This scene comes courtesy of WildStorm-affiliated colorist Jonny Rench, who died this past weekend at the age of 28. I recalled him easily from the work pictured above, the 2007-08 miniseries The Programme, written by Peter Milligan and drawn by C.P. Smith. I can best describe Smith’s art as ‘heavy realism’ in the shadowed, deliberately posed manner of Jae Lee, whose own work typically divines much impact from its interaction with colors by José Villarrubia or June Chung; Rench colored Smith on the first five of twelve issues. In keeping with the broadly satirical nature of Milligan’s drug-kissed scenario — seeing literal Russian superpowers rise up to gift an uncertain terrorism-era America with the certainty of national competition — Rench blasts most all displays of superhuman force with garish, fuzzy, sickly colors. Otherwise, Smith’s photo-still figures are bathed in one or more hue.
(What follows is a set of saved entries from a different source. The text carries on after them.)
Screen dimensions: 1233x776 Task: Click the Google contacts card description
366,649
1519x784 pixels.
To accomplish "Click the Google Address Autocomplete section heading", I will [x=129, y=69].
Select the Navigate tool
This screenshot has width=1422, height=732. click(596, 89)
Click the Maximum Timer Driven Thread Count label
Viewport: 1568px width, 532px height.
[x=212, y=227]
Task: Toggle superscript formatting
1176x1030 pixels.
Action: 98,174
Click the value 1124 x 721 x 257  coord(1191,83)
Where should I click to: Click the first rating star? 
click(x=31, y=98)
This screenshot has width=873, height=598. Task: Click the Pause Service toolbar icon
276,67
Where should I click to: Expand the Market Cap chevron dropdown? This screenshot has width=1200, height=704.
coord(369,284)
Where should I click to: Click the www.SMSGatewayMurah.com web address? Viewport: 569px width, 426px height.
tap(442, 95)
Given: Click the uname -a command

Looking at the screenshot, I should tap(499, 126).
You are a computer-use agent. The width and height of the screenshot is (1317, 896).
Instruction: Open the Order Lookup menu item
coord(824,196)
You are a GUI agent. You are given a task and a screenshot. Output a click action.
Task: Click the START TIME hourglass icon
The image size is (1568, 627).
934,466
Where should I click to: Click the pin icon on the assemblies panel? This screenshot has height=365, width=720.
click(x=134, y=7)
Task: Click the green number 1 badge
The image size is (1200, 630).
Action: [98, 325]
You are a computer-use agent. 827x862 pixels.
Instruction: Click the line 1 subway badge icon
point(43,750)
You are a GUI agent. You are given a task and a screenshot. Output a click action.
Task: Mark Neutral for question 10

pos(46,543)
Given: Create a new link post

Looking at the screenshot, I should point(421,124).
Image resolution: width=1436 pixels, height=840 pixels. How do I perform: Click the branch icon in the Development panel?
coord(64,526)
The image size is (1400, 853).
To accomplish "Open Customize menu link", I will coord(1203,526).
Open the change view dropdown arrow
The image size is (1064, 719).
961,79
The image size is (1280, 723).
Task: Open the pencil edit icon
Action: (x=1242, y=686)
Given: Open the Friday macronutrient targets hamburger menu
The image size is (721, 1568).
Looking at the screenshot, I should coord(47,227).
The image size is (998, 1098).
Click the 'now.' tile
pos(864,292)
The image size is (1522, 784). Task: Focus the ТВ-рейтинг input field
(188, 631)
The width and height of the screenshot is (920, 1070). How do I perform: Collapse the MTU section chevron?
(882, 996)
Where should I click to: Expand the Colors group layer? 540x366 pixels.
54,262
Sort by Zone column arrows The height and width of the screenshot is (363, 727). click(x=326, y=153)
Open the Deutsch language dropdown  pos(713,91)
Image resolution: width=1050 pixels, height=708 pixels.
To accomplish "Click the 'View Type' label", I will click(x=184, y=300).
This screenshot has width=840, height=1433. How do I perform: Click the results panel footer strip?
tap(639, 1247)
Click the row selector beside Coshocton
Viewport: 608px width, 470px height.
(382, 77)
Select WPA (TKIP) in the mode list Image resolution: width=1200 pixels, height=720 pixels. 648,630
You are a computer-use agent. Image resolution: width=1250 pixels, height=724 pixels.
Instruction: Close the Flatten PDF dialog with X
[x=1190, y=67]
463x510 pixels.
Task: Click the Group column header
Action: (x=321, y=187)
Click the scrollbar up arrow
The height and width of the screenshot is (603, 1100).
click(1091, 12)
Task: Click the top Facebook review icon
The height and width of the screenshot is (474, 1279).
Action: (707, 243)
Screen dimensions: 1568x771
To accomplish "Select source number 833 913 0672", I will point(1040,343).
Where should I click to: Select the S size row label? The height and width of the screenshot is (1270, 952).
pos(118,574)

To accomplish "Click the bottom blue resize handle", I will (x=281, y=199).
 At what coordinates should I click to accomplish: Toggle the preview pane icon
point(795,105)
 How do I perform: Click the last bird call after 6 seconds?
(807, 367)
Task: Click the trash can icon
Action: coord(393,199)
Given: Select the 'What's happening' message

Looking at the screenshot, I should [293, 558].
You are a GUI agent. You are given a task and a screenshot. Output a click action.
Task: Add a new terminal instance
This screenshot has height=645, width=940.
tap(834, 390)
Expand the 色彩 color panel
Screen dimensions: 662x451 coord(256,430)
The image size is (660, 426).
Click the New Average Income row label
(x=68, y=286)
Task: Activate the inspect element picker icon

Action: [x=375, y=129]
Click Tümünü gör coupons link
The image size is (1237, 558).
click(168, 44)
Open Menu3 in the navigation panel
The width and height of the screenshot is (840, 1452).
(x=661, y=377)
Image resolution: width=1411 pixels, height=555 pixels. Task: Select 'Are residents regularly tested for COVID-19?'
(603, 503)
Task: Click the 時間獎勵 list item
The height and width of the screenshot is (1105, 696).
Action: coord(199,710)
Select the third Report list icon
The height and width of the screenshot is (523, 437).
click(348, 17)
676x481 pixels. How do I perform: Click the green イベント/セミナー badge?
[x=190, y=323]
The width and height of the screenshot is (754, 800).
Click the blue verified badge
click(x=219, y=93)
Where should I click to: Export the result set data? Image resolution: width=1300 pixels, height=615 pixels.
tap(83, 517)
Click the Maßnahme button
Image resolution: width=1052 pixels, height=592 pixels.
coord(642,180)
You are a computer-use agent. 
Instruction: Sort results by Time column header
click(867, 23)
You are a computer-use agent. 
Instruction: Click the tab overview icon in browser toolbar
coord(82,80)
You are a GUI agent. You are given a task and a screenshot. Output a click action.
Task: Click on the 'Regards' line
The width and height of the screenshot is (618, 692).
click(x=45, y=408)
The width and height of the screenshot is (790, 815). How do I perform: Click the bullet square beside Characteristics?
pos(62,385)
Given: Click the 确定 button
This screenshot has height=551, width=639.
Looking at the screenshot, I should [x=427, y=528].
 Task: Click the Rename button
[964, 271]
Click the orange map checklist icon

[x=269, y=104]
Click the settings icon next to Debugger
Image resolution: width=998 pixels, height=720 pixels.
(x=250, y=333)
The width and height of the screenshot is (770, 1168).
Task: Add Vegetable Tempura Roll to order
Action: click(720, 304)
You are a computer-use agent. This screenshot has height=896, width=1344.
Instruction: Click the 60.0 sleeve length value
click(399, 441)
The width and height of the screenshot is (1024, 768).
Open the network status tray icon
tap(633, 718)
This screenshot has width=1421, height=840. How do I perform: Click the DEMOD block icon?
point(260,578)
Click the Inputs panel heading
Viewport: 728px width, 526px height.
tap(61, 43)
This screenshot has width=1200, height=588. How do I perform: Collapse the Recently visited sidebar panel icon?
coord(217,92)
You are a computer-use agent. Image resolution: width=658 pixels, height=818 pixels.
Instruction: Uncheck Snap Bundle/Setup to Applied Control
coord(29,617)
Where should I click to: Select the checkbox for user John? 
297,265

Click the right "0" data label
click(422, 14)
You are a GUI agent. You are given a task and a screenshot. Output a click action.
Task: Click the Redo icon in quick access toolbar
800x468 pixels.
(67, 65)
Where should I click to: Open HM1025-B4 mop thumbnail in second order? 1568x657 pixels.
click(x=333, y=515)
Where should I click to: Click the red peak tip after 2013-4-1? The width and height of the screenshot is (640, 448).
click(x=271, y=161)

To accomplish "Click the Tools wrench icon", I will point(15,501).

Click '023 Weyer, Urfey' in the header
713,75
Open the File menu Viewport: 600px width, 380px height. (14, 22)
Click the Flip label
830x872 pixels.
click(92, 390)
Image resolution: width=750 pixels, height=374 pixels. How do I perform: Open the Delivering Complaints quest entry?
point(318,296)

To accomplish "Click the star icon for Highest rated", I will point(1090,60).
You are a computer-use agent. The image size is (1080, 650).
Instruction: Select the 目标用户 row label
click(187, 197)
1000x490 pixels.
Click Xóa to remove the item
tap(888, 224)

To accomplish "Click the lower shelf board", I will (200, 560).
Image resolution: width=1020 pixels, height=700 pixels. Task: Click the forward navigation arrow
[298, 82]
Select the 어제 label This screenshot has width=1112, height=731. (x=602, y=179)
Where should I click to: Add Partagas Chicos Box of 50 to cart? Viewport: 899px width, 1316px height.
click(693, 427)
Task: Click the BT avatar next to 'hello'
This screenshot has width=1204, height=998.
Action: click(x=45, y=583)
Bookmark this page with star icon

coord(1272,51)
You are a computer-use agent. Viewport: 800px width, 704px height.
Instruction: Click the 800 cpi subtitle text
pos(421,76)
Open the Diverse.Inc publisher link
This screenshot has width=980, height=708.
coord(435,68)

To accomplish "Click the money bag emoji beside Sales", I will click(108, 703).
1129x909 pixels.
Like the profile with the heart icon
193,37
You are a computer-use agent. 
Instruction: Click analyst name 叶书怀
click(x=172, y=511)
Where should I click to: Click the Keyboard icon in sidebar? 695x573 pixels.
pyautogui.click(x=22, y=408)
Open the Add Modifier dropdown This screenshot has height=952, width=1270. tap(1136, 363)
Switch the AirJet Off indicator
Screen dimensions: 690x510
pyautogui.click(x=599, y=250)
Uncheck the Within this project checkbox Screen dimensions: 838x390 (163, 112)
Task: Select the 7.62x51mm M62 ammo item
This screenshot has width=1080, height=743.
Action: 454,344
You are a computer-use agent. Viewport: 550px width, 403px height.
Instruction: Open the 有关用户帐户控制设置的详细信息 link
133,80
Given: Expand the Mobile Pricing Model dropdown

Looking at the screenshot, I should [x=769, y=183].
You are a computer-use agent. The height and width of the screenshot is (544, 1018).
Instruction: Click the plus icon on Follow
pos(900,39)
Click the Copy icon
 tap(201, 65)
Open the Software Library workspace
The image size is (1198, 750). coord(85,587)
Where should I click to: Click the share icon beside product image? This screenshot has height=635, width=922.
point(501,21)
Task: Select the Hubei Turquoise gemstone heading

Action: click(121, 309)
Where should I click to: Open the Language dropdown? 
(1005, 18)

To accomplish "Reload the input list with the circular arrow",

It’s one of the more peculiar-looking longform series to see release from DC/Marvel in a while, enough so to wedge the visual team’s names in my memory. And it’s unfortunate my recall should be sparked again by such sad news, but there you go.

Onto the upcoming works:

X’ed Out Vol. 1 (of 3): In which Charles Burns, having now long ago finished a defining alternative comic book serial, turns his attentions quite specifically to the Franco-Belgian album format, complete with a semi-self-contained structure per volume and the presumed extended waits between volumes. It’s an all-color journey into the late ’70s, as Hergé graphics and punk culture intermingle into something presumably surreal, centering around a guy looking for a dead cat that’s up and walking. Hardcover, 56 pages, from Pantheon; $19.95.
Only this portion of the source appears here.